■ TASK TO COMPLETE:
Tally every line of the entries that contains the string "Expand", then reply with only that number.

···

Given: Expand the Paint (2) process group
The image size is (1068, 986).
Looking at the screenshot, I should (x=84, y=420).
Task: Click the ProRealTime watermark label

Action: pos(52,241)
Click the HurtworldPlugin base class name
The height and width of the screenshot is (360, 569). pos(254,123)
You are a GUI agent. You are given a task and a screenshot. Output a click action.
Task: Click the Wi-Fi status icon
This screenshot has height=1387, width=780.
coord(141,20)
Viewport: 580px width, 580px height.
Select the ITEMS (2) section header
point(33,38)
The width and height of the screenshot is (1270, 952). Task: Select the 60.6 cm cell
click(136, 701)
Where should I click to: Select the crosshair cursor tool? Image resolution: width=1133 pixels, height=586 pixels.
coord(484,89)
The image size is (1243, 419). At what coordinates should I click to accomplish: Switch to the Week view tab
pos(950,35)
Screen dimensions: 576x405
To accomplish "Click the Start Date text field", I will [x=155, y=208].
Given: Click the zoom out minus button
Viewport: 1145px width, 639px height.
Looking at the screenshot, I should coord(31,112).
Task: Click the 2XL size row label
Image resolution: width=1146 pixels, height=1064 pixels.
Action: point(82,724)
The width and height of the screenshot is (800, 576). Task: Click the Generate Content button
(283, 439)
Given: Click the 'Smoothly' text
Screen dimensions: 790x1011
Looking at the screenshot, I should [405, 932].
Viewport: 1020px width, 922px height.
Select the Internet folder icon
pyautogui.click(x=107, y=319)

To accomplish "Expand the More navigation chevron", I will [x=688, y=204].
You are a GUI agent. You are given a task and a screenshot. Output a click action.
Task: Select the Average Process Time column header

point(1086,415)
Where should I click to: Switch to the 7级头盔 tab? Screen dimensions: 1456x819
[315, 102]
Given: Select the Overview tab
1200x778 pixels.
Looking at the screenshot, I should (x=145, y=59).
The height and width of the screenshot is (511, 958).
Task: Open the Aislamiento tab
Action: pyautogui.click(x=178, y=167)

···

■ THE COMPLETED TASK:
2